WHAT YOU ARE ASKED TO DO:
Please transcribe only the lines from the one holding "The width and" through the final line of the data, both included, with no pictures.

THE INPUT:
--- START ---

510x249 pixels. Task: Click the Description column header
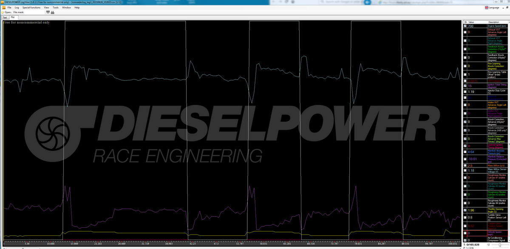coord(493,22)
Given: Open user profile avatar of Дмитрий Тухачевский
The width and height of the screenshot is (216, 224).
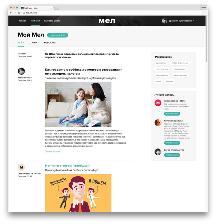Looking at the screenshot, I should 164,21.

--- END ---

EXERCISE ANSWER:
The width and height of the screenshot is (216, 224).
Looking at the screenshot, I should 164,21.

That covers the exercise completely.